### Removing Low-Variance Features¶

• The simplest baseline FS method. It removes all features whose variance fails to meet a threshold value. Zero-variance features are removed by default.
• Example:
• Boolean-featured dataset (Bernoulli random variables: variance = $\mathrm{Var}[X] = p(1 - p)$
• Goal: remove all features with either 0 or 1 in >80% of the samples
• Method should remove the 1st column because it has 5/6>0.8 chance of containing a zero.

### Example: Univariate Selection¶

• Iris dataset with noise added to non-informative features
• For each feature, plot p-values from feature selection & corresponding weights from an SVM.
• Should show FS selecting the informative features, and matching the larger SVM weights.

### Example: Using F-test vs Mutual Information statistics¶

• Plot dependency of y against 3 features (x_1, x_2, x_3) and normalized univariate F-test statistics.
• F-test only captures linear dependency - so it should rate x_1 as the most discriminative.
• Mutual info can capture any dependency - so it should rate x_2 as the most discriminative.
• Both methods should mark x_3 as irrelevant.

### Selecting from a Model¶

• Features that fail a numerical threshold value are removed.
• You can also use statistical arguments including "mean", "median", and "0.1*mean".
• You can also use max_features to set a limit on the number of selected features.

### Selecting from a Linear Model - L1 norm based selection¶

• Linear models penalized with L1 norm have sparse solutions - many zero coefficients.
• Use SelectFromModel to reduce model dimensionality before next steps.
• Lasso (regression), Logistic Regression (classification), & LinearSVC (classification) are sparse estimators than can benefit from this approach.
• Lasso sparsity is controlled via alpha (higher alpha = fewer features.)
• Logistic regression & SVM sparsity is controlled by C (smaller C = fewer features).

### Sequential Selection¶

• Available in two variations: Forward SS (FSS) and Backward SS (BSS).
• Forward SS iteratively finds a best new feature to add to a set of selected features.
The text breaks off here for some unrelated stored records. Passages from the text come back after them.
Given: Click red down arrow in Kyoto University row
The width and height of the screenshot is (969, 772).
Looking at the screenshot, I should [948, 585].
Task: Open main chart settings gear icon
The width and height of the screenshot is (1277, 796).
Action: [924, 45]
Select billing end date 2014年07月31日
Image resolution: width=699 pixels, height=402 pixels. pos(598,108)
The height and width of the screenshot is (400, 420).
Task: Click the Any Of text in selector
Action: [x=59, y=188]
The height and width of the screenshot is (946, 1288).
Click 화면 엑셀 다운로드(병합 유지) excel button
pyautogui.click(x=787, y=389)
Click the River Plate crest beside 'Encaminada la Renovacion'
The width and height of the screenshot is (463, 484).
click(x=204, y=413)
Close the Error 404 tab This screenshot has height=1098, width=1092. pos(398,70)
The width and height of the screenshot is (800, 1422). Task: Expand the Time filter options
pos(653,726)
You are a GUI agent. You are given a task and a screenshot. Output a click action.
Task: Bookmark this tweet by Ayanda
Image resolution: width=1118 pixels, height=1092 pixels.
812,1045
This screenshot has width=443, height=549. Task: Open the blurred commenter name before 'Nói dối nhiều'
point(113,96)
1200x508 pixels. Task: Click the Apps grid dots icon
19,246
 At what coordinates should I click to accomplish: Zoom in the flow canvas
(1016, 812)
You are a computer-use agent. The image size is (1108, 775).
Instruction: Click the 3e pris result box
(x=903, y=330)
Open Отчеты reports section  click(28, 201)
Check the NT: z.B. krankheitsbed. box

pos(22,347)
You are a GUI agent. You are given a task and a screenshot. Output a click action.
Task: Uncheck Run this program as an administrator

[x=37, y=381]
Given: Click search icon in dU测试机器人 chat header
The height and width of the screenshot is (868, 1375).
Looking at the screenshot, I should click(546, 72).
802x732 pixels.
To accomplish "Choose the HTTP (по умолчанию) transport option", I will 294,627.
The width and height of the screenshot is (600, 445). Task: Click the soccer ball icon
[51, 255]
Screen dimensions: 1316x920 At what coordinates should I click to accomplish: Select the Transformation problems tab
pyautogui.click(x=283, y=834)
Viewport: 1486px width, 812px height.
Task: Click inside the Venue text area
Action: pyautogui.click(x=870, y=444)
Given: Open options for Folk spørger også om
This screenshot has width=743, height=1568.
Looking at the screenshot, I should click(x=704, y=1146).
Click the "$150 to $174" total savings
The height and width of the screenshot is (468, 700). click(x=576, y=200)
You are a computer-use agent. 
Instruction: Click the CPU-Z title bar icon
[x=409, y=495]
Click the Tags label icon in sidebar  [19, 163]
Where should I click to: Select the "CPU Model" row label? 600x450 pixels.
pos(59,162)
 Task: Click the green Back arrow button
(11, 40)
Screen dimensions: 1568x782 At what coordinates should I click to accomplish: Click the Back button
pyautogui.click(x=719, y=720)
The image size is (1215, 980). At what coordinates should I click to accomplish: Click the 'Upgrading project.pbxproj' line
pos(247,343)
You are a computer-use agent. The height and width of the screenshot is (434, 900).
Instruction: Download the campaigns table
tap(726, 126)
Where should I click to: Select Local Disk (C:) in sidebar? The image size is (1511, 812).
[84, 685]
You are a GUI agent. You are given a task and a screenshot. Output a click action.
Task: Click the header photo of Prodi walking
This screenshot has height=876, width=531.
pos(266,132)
The procedure stop when the desired #features is found. (controlled by n_features_to_select)
• Backward SS starts with all features and iteratively removes stragglers.
• direction controls the algorithm flow.

### Example: Selecting from a Model vs Sequential Selection¶

• Use cross-validated Lasso
• We only want 2 features, so set threshold just above the coefficient of the 3rd most important feature.